§ **ページ**
本発明は、リチウムイオン二次電池に関する。
近年、大気汚染や地球温暖化に対処するため、二酸化炭素量の低減が切に望まれている。自動車業界では、電気自動車(EV)やハイブリッド電気自動車(HEV)の導入による二酸化炭素排出量の低減に期待が集まっており、これらの実用化の鍵を握るモータ駆動用二次電池の開発が盛んに行われている。
モータ駆動用二次電池としては、全ての電池の中で最も高い理論エネルギーを有するリチウムイオン二次電池が注目を集めており、現在急速に開発が進められている。リチウムイオン二次電池は、一般に、活物質等がバインダとともに集電体に塗布されてなる活物質層を有する正極および負極が、電解質層を介して接続され、電池ケースに収納される構成を有している。
上述したような自動車等のモータ駆動用電源として用いられる非水電解質二次電池には、携帯電話やノートパソコン等に使用される民生用非水電解質二次電池と比較して極めて高い出力特性を有することが求められている。そして、かような要求に応えるべく鋭意研究開発が進められているのが現状である。

§ **使用データ**

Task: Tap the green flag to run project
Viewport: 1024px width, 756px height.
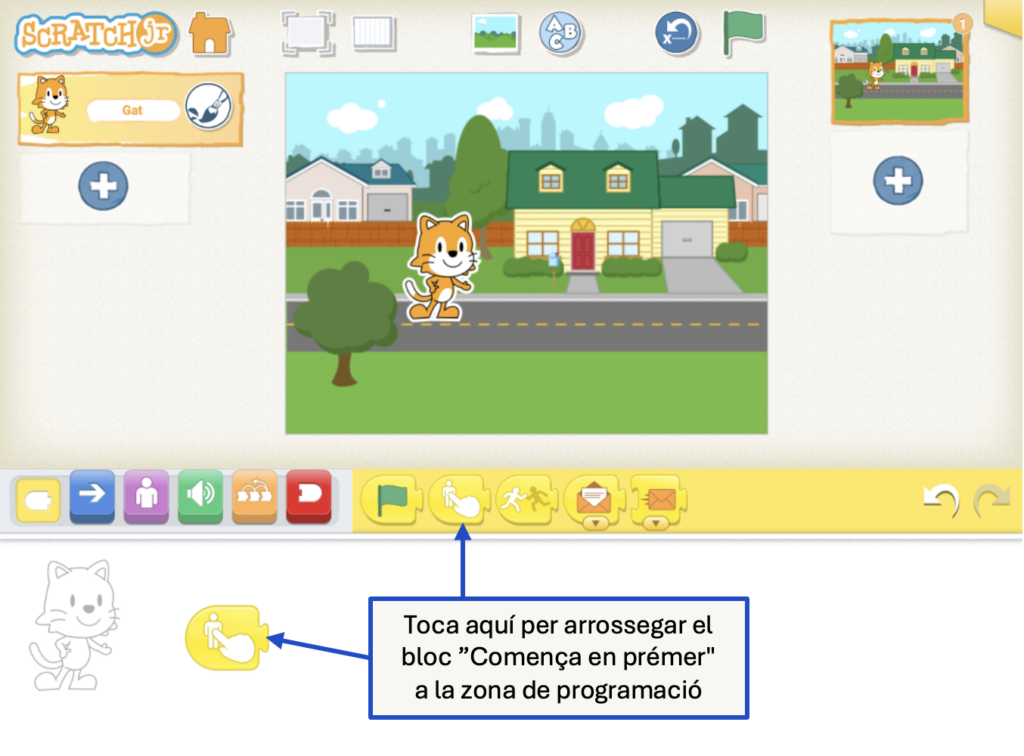Action: point(743,33)

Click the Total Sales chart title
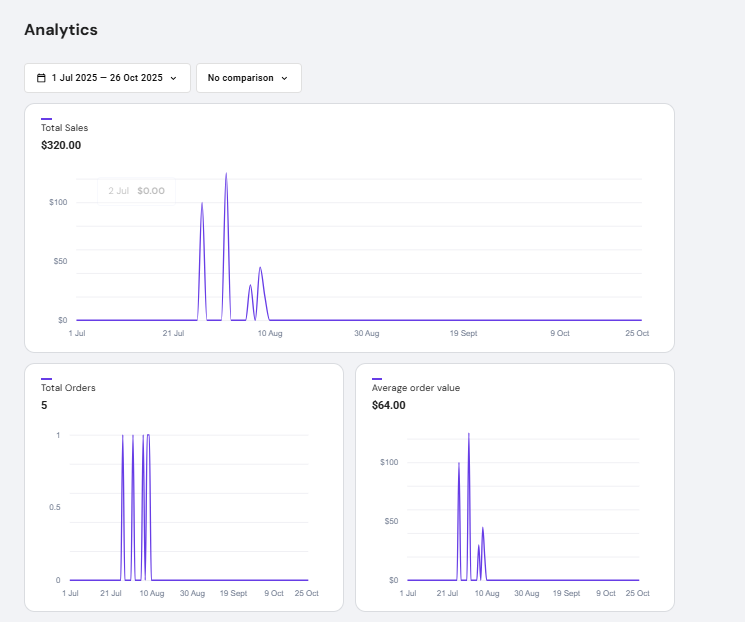coord(65,128)
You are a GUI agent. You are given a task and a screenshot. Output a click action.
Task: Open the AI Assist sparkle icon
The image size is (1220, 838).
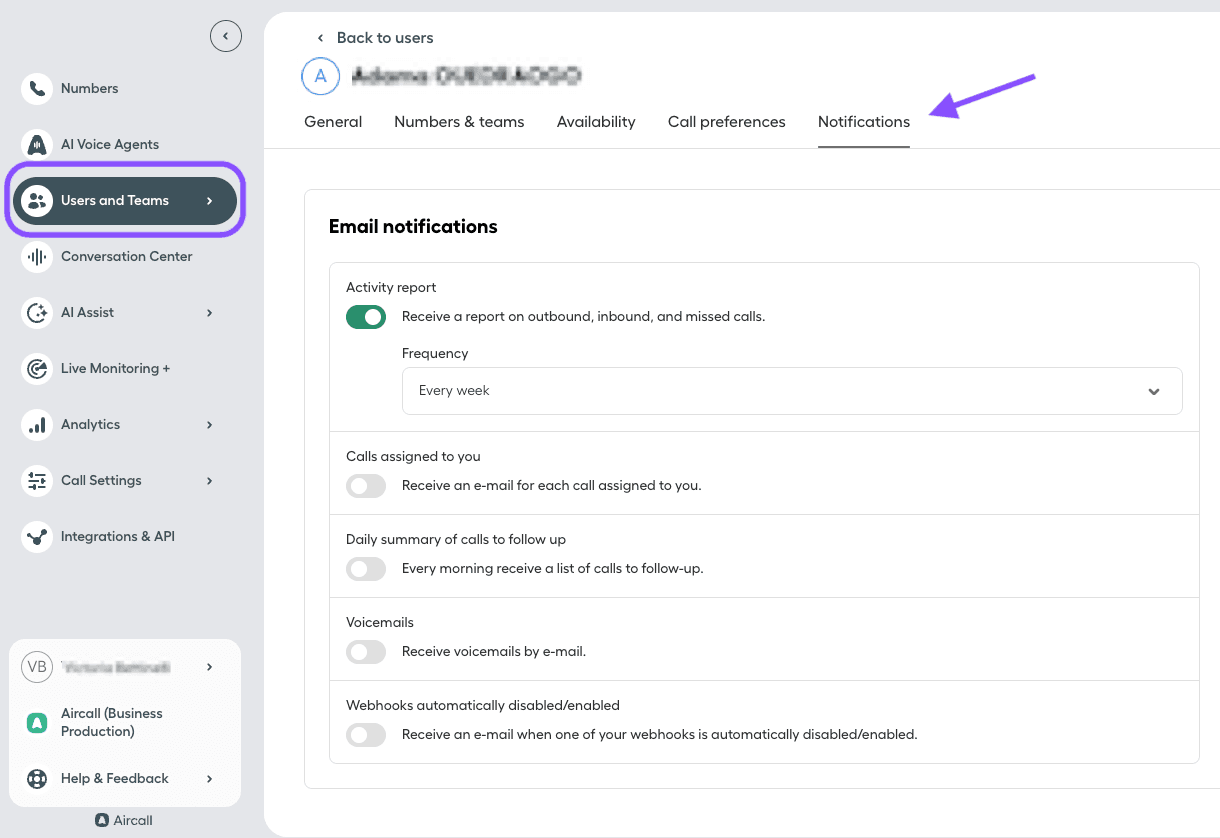pyautogui.click(x=37, y=313)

§ **演習課題 A**
一覧の「You are a GUI」を含む行から一覧の最後の行までを、「sparkle icon」を「star icon」に改めて書き直しなさい。それ以外は変えず、画像は省くこと。
§ **演習課題 B**
リチウムイオン二次電池に関する文章を、最後の文の後から書き進めなさい。
文章と一覧は、互いに関連しない別々のものである。

§ **記述解答 A**
You are a GUI agent. You are given a task and a screenshot. Output a click action.
Task: Open the AI Assist star icon
The image size is (1220, 838).
pyautogui.click(x=37, y=313)

§ **記述解答 B**
例えば、特許文献1には、正極中にマンガンを捕捉する捕捉剤を添加することにより、放置後の放電特性および充放電サイクル特性が改良された非水電解液二次電池が開示されている。
特開2000−11996号公報
しかしながら、特許文献1に記載の捕捉剤は、マンガンイオンを捕捉する機能のみを有する。したがって、二次電池の容量劣化の主要因である正極および負極のリチウムイオンのバランス(電荷バランス)のずれを解決するまでに至らず、容量劣化を抑制する効果の改良が見られないという問題があった。
そこで、本発明は、リチウムイオン二次電池の容量劣化を抑制する手段を提供することを目的とする。
本発明者らは、上記の課題に鑑み鋭意研究を積み重ねた。その結果、カチオン交換樹脂を含むイオン交換樹脂層を備えるセパレータを用いたリチウムイオン二次電池が上記課題を解決することを見出し、本発明を完成するに至った。
イオン交換樹脂層中のカチオン交換樹脂は、予めリチウムイオンと交換されており、電極材料のコンタミ成分となる金属カチオンを捕捉しつつリチウムイオンを放出する。したがって、リチウムイオン二次電池の正負極のリチウムイオンのバランス(電荷バランス)を保つことができ、リチウムイオン二次電池の容量劣化を抑制することができる。
積層型リチウムイオン二次電池の構造を示す断面概略図である。 第1実施形態のセパレータを示す断面概略図である。 第2実施形態のセパレータを示す断面概略図である。 リチウムイオン二次電池の外観を表した斜視図である。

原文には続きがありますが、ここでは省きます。